#### INPUT:
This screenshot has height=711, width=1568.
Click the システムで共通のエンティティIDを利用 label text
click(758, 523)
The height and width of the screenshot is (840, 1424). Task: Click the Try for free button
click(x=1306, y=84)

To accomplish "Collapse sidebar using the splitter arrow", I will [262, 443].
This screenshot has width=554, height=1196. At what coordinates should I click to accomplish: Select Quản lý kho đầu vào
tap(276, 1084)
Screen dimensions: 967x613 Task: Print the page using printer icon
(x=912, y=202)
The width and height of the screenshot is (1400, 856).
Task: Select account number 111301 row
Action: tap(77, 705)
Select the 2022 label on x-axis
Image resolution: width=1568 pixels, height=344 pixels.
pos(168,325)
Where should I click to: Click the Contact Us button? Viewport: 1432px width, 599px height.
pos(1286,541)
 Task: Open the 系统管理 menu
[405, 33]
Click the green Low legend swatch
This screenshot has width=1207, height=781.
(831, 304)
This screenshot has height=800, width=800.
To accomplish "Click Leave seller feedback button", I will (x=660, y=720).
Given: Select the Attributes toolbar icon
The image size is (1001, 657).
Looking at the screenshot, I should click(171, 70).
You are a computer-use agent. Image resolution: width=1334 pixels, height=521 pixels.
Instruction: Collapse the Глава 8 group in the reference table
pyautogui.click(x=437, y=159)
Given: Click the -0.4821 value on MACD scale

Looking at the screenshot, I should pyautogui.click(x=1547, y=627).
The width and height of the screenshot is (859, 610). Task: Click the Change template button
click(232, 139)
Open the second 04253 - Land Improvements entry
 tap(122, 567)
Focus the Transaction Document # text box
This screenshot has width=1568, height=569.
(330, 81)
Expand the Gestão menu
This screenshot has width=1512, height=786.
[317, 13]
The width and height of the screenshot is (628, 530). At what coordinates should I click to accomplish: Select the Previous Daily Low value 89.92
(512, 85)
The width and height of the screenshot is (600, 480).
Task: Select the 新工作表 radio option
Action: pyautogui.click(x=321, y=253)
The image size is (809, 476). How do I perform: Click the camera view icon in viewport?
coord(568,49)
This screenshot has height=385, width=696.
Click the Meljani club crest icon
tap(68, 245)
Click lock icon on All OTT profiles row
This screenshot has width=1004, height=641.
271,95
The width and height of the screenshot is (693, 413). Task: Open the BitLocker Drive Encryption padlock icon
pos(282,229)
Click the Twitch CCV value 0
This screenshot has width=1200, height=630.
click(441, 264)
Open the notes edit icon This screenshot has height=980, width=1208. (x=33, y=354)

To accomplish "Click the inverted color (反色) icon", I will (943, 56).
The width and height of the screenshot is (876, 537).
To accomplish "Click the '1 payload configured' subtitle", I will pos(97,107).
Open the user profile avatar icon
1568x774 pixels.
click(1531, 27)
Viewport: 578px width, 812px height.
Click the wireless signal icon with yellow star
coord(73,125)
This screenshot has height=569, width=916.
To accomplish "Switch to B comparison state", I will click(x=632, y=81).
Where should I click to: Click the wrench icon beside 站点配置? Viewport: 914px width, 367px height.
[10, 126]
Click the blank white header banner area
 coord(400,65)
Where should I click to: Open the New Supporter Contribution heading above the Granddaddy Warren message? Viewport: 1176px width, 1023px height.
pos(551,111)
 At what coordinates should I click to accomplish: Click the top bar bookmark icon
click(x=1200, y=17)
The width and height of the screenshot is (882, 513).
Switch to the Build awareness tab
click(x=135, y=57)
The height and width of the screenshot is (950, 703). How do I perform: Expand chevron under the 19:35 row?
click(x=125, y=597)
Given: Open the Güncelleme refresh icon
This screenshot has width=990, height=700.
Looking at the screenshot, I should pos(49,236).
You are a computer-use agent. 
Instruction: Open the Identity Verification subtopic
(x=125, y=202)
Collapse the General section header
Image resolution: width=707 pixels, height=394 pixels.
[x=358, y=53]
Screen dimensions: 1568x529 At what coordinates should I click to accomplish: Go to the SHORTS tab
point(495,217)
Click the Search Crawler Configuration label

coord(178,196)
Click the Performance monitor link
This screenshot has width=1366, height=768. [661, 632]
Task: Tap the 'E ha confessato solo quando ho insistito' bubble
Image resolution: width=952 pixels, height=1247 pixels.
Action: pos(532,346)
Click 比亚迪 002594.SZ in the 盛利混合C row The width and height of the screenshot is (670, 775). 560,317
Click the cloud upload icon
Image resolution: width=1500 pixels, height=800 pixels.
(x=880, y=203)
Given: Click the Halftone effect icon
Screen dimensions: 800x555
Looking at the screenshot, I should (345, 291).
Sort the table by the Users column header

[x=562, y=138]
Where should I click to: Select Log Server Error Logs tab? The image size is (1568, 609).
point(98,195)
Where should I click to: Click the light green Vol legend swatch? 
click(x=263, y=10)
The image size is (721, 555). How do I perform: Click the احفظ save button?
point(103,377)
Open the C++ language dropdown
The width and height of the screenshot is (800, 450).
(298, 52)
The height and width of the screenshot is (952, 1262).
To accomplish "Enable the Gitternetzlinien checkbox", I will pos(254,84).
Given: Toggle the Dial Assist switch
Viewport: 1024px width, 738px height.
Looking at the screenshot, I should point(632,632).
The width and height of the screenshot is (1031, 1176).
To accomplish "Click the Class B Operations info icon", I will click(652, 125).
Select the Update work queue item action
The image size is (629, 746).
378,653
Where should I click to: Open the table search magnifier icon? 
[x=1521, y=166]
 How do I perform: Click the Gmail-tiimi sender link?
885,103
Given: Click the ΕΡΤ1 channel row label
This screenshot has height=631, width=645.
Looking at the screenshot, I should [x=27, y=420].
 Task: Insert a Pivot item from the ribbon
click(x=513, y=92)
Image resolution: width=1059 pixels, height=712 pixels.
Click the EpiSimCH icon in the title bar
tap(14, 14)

#### TO DO:
Reproduce exactly the stretch of the material above that starts at the line with "Open the C++ language dropdown" and ends at the line with "Given: Toggle the Dial Assist switch", both included, and nothing else.

#### OUTPUT OF THE EXERCISE:
Open the C++ language dropdown
The width and height of the screenshot is (800, 450).
(298, 52)
The height and width of the screenshot is (952, 1262).
To accomplish "Enable the Gitternetzlinien checkbox", I will pos(254,84).
Given: Toggle the Dial Assist switch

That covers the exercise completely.